**DATA PROVIDED**
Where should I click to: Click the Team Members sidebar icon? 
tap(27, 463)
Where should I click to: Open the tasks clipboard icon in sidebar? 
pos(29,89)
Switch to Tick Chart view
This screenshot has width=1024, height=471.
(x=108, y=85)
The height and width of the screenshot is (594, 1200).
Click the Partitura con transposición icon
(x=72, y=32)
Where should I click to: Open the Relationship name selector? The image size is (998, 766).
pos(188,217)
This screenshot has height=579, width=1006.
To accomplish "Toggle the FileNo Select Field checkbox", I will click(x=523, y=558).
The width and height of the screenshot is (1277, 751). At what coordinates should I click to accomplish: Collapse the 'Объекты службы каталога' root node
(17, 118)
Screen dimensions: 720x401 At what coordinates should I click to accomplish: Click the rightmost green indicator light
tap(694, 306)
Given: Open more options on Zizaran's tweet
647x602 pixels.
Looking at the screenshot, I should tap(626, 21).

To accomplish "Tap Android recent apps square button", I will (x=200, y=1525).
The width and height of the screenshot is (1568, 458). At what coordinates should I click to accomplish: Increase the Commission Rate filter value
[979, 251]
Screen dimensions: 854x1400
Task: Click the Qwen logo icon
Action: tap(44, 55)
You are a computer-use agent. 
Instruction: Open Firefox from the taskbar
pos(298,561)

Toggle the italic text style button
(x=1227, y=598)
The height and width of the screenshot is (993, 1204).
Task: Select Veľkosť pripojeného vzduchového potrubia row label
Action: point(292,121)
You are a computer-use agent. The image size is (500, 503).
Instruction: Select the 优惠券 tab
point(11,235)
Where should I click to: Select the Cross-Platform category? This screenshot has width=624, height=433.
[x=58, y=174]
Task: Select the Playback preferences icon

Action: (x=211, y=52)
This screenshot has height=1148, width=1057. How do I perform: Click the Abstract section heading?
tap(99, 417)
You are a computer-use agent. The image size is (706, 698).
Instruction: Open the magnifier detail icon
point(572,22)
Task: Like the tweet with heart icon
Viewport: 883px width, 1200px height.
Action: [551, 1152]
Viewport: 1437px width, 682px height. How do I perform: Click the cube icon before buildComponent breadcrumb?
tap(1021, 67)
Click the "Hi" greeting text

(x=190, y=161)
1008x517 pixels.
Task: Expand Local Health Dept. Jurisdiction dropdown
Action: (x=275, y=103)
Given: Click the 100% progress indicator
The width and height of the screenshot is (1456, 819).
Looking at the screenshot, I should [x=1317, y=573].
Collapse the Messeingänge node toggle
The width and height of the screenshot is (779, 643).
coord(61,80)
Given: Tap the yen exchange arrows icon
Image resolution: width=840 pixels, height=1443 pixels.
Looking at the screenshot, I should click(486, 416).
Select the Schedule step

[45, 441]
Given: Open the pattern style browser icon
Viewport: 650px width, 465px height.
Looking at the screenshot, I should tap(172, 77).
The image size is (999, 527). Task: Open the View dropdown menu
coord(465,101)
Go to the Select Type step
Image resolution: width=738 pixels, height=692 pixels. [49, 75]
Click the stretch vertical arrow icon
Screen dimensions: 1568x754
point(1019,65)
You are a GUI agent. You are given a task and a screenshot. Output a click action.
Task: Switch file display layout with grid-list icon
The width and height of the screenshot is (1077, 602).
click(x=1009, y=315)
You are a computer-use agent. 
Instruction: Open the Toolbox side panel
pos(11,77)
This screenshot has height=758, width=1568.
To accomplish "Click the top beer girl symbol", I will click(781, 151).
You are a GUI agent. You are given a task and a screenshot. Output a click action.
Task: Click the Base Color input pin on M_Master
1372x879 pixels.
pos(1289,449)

**WHAT THE EXERCISE ASKS**
The reply must repeat all of the records precisely.

**EXERCISE RESULT**
Where should I click to: Click the Team Members sidebar icon? 
tap(27, 463)
Where should I click to: Open the tasks clipboard icon in sidebar? 
pos(29,89)
Switch to Tick Chart view
This screenshot has width=1024, height=471.
(x=108, y=85)
The height and width of the screenshot is (594, 1200).
Click the Partitura con transposición icon
(x=72, y=32)
Where should I click to: Open the Relationship name selector? The image size is (998, 766).
pos(188,217)
This screenshot has height=579, width=1006.
To accomplish "Toggle the FileNo Select Field checkbox", I will click(x=523, y=558).
The width and height of the screenshot is (1277, 751). At what coordinates should I click to accomplish: Collapse the 'Объекты службы каталога' root node
(17, 118)
Screen dimensions: 720x401 At what coordinates should I click to accomplish: Click the rightmost green indicator light
tap(694, 306)
Given: Open more options on Zizaran's tweet
647x602 pixels.
Looking at the screenshot, I should tap(626, 21).

To accomplish "Tap Android recent apps square button", I will (x=200, y=1525).
The width and height of the screenshot is (1568, 458). At what coordinates should I click to accomplish: Increase the Commission Rate filter value
[979, 251]
Screen dimensions: 854x1400
Task: Click the Qwen logo icon
Action: tap(44, 55)
You are a computer-use agent. 
Instruction: Open Firefox from the taskbar
pos(298,561)

Toggle the italic text style button
(x=1227, y=598)
The height and width of the screenshot is (993, 1204).
Task: Select Veľkosť pripojeného vzduchového potrubia row label
Action: point(292,121)
You are a computer-use agent. The image size is (500, 503).
Instruction: Select the 优惠券 tab
point(11,235)
Where should I click to: Select the Cross-Platform category? This screenshot has width=624, height=433.
[x=58, y=174]
Task: Select the Playback preferences icon

Action: (x=211, y=52)
This screenshot has height=1148, width=1057. How do I perform: Click the Abstract section heading?
tap(99, 417)
You are a computer-use agent. The image size is (706, 698).
Instruction: Open the magnifier detail icon
point(572,22)
Task: Like the tweet with heart icon
Viewport: 883px width, 1200px height.
Action: [551, 1152]
Viewport: 1437px width, 682px height. How do I perform: Click the cube icon before buildComponent breadcrumb?
tap(1021, 67)
Click the "Hi" greeting text

(x=190, y=161)
1008x517 pixels.
Task: Expand Local Health Dept. Jurisdiction dropdown
Action: (x=275, y=103)
Given: Click the 100% progress indicator
The width and height of the screenshot is (1456, 819).
Looking at the screenshot, I should [x=1317, y=573].
Collapse the Messeingänge node toggle
The width and height of the screenshot is (779, 643).
coord(61,80)
Given: Tap the yen exchange arrows icon
Image resolution: width=840 pixels, height=1443 pixels.
Looking at the screenshot, I should click(486, 416).
Select the Schedule step

[45, 441]
Given: Open the pattern style browser icon
Viewport: 650px width, 465px height.
Looking at the screenshot, I should tap(172, 77).
The image size is (999, 527). Task: Open the View dropdown menu
coord(465,101)
Go to the Select Type step
Image resolution: width=738 pixels, height=692 pixels. [49, 75]
Click the stretch vertical arrow icon
Screen dimensions: 1568x754
point(1019,65)
You are a GUI agent. You are given a task and a screenshot. Output a click action.
Task: Switch file display layout with grid-list icon
The width and height of the screenshot is (1077, 602).
click(x=1009, y=315)
You are a computer-use agent. 
Instruction: Open the Toolbox side panel
pos(11,77)
This screenshot has height=758, width=1568.
To accomplish "Click the top beer girl symbol", I will click(781, 151).
You are a GUI agent. You are given a task and a screenshot. Output a click action.
Task: Click the Base Color input pin on M_Master
1372x879 pixels.
pos(1289,449)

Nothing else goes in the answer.